Pacino is all wired intensity and ragged desperation, and he gets even more jittery as the film progresses. But what’s great about Sonny is that he’s also keenly intelligent and massively charismatic, and he knows how to work events to his favor. There’s a reason he’s able to hold off hundreds of police officers for twelve hours. He gets the bank staff on his side, he gets the massing crowds on his side, and finally, he gets us on his side. He’s doing a stupid, dangerous thing, but we completely understand and empathize with him.
Dog Day Afternoon is an inchoate, anti-establishment howl of rage. It doesn’t have any idea where to place all the blame for society’s ills, but it will keep lashing out regardless. Sonny’s cry of “Attica! Attica!” is the film itself in brief. He speaks out for an entire populace that has been screwed over by its government, subjected to an ugly, protracted war, economic turmoil, racial injustice, and worse (hey, does this sound familiar?). They can’t do anything about it but scream, and scream they shall.

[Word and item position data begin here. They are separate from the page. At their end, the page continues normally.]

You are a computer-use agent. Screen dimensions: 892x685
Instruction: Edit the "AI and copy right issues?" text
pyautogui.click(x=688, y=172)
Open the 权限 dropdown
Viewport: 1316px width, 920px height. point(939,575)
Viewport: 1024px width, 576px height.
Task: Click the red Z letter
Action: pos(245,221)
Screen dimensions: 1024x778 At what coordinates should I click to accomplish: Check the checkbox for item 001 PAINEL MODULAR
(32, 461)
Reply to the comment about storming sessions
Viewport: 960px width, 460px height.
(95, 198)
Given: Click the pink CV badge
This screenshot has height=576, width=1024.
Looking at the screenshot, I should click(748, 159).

I’d be remiss if I didn’t mention the other actors, even if this is Pacino’s show. John Cazale, Pacino’s screen brother in the Godfather series, plays Sonny’s accomplice, Sal. Sal is a complete wild card, and he adds to the unpredictability of every scene he’s in. He isn’t crazy or a loose cannon, he’s just extremely nervous, and is relying entirely on Sonny to do the thinking in this mess. Every time the two are separated, you fear what stupidity Sal might commit, and whether that will ruin everything. Charles Durning does a great job as the negotiator, Eugene Moretti. He’s measured and diplomatic, and he’s trying hard to contain the situation. There are no bad guys in this film, besides The Man, and Durning exemplifies that.
For a film that takes place in mostly one location, it has a relentless verve and pace. What’s great is that it keeps up the energy even as it makes us feel the characters’ fatigue as the siege on the bank draws out for more and more hours. Constant new developments ensure that the plot never grows dull, as each unexpected curveball shifts the balance of power between Sonny and the police. You feel that literally anything could happen at any moment, and the movie has exhilarating tension built into it as a result. Even the most minor event might spell Sonny’s doom, and that keeps the audience on constant edge.
If you haven’t seen Dog Day Afternoon, do yourself a favor and fix that posthaste. If you want to understand a little bit of the 70’s or 70’s film, then it’s invaluable. If you just want a perfectly-made movie, then it’s essential.